An effective team may accumulate some debt from time to time, but they are good about not allowing it to become excessive. My own experience is that I start noticing technical debt when it starts causing me some form of pain. The pain might be caused by code that’s difficult to reuse or refactor or it might be bugs or poor performance of either the production or the tests. It could also be code that’s difficult to read or is overly complicated (also related to reuse and refactoring in some cases). When I start clearly feeling the pain of technical debt, I become motivated to clean it up. Sometimes, just the thought of the pain of technical debt is enough to keep me disciplined to use development practices intended to prevent that technical debt from even being created. However, there are other developers and teams that don’t seem to feel the same pain I do in similar contexts and I’m curious about that.
What if we are seeing the effects of a difference in sensitivity rather than a difference in skills? I’ve known people who were very skilled in various aspects of software development but still wrote code that was difficult to understand, refactor, extend and maintain. I sometimes wonder if the key difference here is that these other people and teams have a different threshold of acceptable pain than I do. They don’t feel the pain that I do from that form of software source code. And likewise, I’m assuming there are people who have a lower threshold of pain than I do and that the code I write would cause them some degree of discomfort.
If this theory is true at all, then I have many questions. What’s the real source of the pain? What are the side-effects of very high or very low thresholds of pain? What’s the most productive level of sensitivity? And on and on.
As for the source, I’m sure it differs according to the individual. Some people feel pain when they see dynamic languages without type checking. Others feel pain when see code with excessive, useless comments. Others feel pain when see minimally commented code, regardless of the readability of the code itself. Speaking for myself, I tend to feel pain when I know that the existing code is going to slow me down in the future — or is currently reducing my ability to move forward. That’s why I feel less pain when I read code that’s well structured, with meaningful naming, well-written tests, and useful comments that don’t duplicate what the code already communicates.

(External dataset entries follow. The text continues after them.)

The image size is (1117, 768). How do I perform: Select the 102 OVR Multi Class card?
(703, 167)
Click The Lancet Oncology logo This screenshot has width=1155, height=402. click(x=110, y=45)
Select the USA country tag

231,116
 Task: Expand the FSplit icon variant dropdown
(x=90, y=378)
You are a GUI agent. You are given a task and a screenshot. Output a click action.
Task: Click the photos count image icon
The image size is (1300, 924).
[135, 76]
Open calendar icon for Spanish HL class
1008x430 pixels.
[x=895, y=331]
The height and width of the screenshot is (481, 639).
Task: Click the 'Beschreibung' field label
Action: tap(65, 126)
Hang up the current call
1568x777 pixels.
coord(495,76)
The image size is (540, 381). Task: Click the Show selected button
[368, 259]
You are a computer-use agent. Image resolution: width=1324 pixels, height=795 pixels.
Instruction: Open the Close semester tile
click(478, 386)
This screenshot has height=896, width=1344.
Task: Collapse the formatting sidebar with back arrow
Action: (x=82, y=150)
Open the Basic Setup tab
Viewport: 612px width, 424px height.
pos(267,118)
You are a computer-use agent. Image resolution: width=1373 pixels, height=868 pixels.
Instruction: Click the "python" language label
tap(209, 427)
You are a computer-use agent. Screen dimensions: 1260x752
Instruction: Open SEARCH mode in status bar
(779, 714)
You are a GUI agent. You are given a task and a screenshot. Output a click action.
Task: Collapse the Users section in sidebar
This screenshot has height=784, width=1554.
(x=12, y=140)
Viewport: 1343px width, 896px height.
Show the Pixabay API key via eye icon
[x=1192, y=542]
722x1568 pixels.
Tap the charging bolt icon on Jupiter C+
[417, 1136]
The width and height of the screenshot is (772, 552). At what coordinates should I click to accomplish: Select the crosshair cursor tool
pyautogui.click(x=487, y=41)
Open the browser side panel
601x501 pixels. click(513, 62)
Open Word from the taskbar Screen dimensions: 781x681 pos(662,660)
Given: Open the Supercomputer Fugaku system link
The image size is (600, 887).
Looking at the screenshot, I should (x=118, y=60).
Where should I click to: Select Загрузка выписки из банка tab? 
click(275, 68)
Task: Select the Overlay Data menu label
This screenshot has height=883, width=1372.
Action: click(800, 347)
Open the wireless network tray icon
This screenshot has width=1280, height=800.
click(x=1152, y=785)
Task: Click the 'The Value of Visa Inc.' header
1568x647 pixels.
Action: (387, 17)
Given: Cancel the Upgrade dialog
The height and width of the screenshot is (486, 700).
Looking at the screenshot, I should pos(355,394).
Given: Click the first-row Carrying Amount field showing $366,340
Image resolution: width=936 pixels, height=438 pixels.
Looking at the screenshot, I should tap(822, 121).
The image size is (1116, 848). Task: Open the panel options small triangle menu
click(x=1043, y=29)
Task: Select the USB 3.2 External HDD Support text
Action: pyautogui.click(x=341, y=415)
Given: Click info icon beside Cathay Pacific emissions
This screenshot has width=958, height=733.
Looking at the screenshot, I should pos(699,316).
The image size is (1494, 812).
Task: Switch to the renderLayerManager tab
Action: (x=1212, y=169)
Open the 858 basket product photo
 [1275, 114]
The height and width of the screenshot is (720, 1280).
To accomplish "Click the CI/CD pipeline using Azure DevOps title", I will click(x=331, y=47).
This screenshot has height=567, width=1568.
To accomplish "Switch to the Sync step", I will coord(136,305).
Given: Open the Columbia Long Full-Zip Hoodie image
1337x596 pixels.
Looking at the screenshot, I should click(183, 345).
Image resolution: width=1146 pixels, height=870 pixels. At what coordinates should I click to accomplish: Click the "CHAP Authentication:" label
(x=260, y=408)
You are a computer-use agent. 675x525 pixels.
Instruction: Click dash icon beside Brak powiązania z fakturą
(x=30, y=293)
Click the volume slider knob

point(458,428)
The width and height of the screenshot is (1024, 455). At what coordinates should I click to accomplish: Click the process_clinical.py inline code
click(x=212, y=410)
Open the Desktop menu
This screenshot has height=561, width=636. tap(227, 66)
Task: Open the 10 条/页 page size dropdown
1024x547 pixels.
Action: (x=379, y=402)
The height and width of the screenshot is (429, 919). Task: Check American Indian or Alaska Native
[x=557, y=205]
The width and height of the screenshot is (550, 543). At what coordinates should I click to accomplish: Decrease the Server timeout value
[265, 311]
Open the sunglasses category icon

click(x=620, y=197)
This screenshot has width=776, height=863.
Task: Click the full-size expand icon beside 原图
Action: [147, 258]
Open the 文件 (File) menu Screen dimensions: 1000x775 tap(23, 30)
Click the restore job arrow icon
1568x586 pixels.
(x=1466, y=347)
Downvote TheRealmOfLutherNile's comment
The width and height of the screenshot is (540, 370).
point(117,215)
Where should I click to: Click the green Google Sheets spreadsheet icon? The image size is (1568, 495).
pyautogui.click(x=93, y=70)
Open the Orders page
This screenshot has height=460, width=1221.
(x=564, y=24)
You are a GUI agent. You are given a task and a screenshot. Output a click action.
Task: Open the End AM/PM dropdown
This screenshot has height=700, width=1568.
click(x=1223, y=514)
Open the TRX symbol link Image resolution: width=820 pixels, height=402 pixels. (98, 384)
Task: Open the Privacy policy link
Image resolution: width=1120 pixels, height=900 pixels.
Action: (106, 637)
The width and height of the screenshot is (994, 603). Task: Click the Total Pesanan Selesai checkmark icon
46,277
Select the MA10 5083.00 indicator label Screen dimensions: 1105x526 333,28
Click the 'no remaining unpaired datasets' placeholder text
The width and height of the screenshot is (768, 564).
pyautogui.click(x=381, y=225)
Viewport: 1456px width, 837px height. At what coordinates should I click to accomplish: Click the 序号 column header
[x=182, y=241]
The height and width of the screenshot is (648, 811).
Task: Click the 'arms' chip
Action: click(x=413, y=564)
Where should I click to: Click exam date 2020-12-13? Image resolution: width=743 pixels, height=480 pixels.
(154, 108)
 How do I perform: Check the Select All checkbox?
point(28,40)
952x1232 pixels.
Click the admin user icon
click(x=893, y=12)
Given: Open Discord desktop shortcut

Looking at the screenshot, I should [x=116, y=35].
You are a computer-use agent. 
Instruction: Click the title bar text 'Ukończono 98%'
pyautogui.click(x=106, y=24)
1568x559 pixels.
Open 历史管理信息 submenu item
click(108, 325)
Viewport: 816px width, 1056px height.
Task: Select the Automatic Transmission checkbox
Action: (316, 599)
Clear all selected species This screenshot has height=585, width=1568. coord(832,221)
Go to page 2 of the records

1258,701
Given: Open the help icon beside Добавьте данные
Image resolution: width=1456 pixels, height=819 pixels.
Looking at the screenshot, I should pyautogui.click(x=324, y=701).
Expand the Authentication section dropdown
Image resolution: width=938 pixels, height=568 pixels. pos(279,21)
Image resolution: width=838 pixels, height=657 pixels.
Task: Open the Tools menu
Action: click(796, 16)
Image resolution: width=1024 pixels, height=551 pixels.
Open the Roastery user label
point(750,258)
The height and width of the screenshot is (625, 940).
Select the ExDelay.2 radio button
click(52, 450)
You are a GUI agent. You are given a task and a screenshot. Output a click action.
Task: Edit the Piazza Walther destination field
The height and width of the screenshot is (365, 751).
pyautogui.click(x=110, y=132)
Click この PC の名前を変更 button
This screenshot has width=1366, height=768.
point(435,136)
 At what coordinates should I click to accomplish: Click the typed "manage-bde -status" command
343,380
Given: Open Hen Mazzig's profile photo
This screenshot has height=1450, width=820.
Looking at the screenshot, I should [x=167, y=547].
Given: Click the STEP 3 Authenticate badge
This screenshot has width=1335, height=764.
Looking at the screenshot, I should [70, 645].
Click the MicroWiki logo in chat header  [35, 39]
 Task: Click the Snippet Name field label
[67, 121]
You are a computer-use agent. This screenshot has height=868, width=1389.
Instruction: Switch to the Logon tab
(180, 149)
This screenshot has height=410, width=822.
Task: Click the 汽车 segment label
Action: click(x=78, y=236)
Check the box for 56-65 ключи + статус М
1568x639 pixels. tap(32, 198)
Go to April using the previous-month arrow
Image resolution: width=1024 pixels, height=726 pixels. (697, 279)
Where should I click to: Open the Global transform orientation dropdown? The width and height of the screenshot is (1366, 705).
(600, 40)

What if someone has a very high threshold of pain? I’d expect to see lots of crud (technical debt) in their code and although the original author might (maybe) understand the code, most other people probably wouldn’t understand it very easily. The high threshold developer doesn’t mind spending weeks on new features that would otherwise require days or hours with clean code. And they don’t mind staying at work all night fixing bugs before a major release or spending countless hours babysitting the production system after it’s been released. It doesn’t seem to bother them to spend significant time away from family and friends or to have limited time or other interests and hobbies. In extreme cases, not only do these developers not feel much pain from this situation but they sometimes experience pleasure at being the “hero” who saved the company from the bugs they created. These developers might complain, but the complaining just reduces the pain — removing a potential motivating force to improve their productivity.
If a high threshold of pain can be a problem, what about a very low threshold of pain? I have less experience with this situation but I suspect that it might lead to pedantic, overly critical and rigid behaviors that serve as a defense mechanism for their high sensitivity. This might lead to excessive refactoring or testing that provides increasingly diminishing returns. It might also lead to an overly idealistic perspective on software development if the messy realities become too much to bear.
I know my own pain threshold varies over time as I’m guessing it does for everybody. Some days I am more numb than others. That’s one benefit I’ve seen from pair programming. It tends to average people’s thresholds so that code quality is more consistent. I’ve also found it useful to be able to intentionally modify my threshold (or intentionally ignore the pain) in certain situations.
As you may have guessed, I believe the most productive threshold is somewhere between the extremes — high enough to minimize technical debt, but low enough that courage and flexibility is not reduced too much.